JANNONE e CARLUCCI. - Al Ministro della salute. - Per sapere - premesso che:
il «medico di campagna», o anche detto «medico di famiglia», è una figura che svolge un ruolo molto importante all'interno della medicina moderna; se il suo lavoro funziona, si evita lo spreco di ricoveri ed esami inutili, inutili complicazioni di malattie prevedibili, l'inutile accumulo di medicinali scaduti. Ma le facoltà di medicina, purtroppo, in Italia non insegnano ai giovani studenti cosa significhi curare effettivamente le persone, soprattutto le energie più vitali per il nostro futuro. Il medico condotto è scomparso, almeno sulla carta, nei primi mesi del 1980, con la realizzazione del Sistema sanitario nazionale deciso nel 1978. «Ma i medici di campagna e delle zone emarginate della montagna - afferma Salvio Sigismondi, presidente dell'Ordine dei medici di Cuneo - somigliano molto a quelli che avevano la condotta. E continuano a lavorare in condizioni pesantissime. Orari che non finiscono mai, spese continue. Senza di loro una fetta d'Italia sarebbe abbandonata». In qualsiasi zona di Italia si lavori, lo «stipendio» è uguale per tutti: 38,62 euro all'anno per ogni assistito, che presto diventeranno 40,05. Ma per avere 850 pazienti in montagna occorre occupare un'area di territorio molto vasta. La Federazione nazionale ordine medici chirurghi e odontoiatri ha studiato la curva anagrafica dei medici di medicina generale, scoprendo che fra il 2015 e il 2025 circa 25 medici di medicina legali in pensione e non saranno rimpiazzati perché mancheranno i laureati.
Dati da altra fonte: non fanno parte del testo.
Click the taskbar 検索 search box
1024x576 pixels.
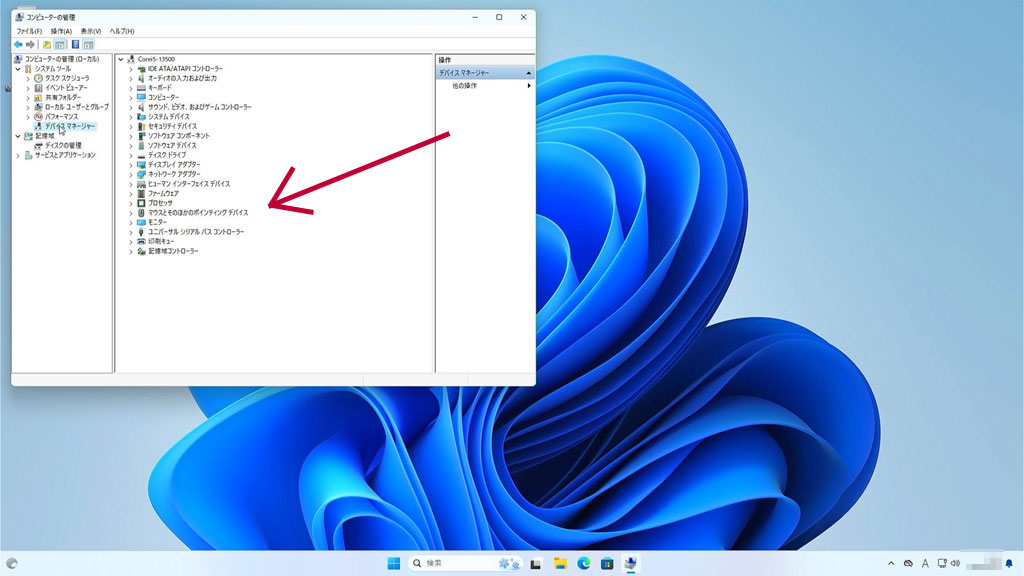click(x=465, y=563)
Circa 11 milioni di italiani resteranno quindi senza medico di base, e saranno quelli che abitano in campagna o in montagna, dove già i servizi sono al minimo;
alcune testimonianze sono esemplari: fino al 2006 il dottor Carlo Ponte aveva otto ambulatori. Ora ne ha tre, ad Acceglio, Prazzo e Stroppo. «Non ce la facevo più a essere presente ovunque. Anche perché il lavoro è cambiato con l'informatizzazione. Mi spiego. Già prima, negli otto ambulatori, tenevo le cartelle cliniche di tutti i pazienti, con tutti i referti, gli esami, le diagnosi.... Migliaia e migliaia di pezzi di carta che, con la nuova normativa, io devo inserire al computer per conoscere il passato di ogni paziente. Ma questo porta via un sacco di tempo e ho dovuto chiudere i cinque ambulatori, anche per non dover comprare, oltre al pc, anche otto stampanti. Computer e stampanti, con il gelo a meno 15, si bloccano e tanti nostri ambulatori vengono riscaldati solo quando sono aperti»;
«Lo stipendio annuo di un medico agli inizi del '900 - ha scritto Maurizio Benato, vice presidente della Federazione nazionale degli ordini dei medici - che esercita in una condotta per soli poveri è di lire 1.719, mentre il sanitario che esercita in una condotta piena percepisce lire 2.337. Il paragone con altre professioni è impietoso: un pretore guadagna 8.000 lire, un maresciallo dei carabinieri 4.500 con in più l'alloggio». Molte famiglie, magari anche numerose, hanno deciso di rimanere nei piccoli paesi in cui sono nate e cresciute, sia per le condizioni economiche favorevoli, sia per un migliore tenore di vita. In queste piccole realtà provinciali, spesso il medico di condotta non arriva a 400 assistiti, soglia minima per un salario che sia rispondente alla quantità e qualità del lavoro svolto. Per raggiungere un numero che permetta un salario adeguato, bisognerebbe allargare l'area di intervento, affittare altri ambulatori da colleghi disponibili

in comuni limitrofi, attendere anni prima che la gente si fidi del nuovo medico e che qualche collega più anziano vada in pensione -:
quali iniziative il Ministro intenda adottare al fine di migliorare le condizioni di lavoro dei cosiddetti «medici condotti» o «medici di campagna», grazie anche ad un riordino strutturale e contrattuale della categoria.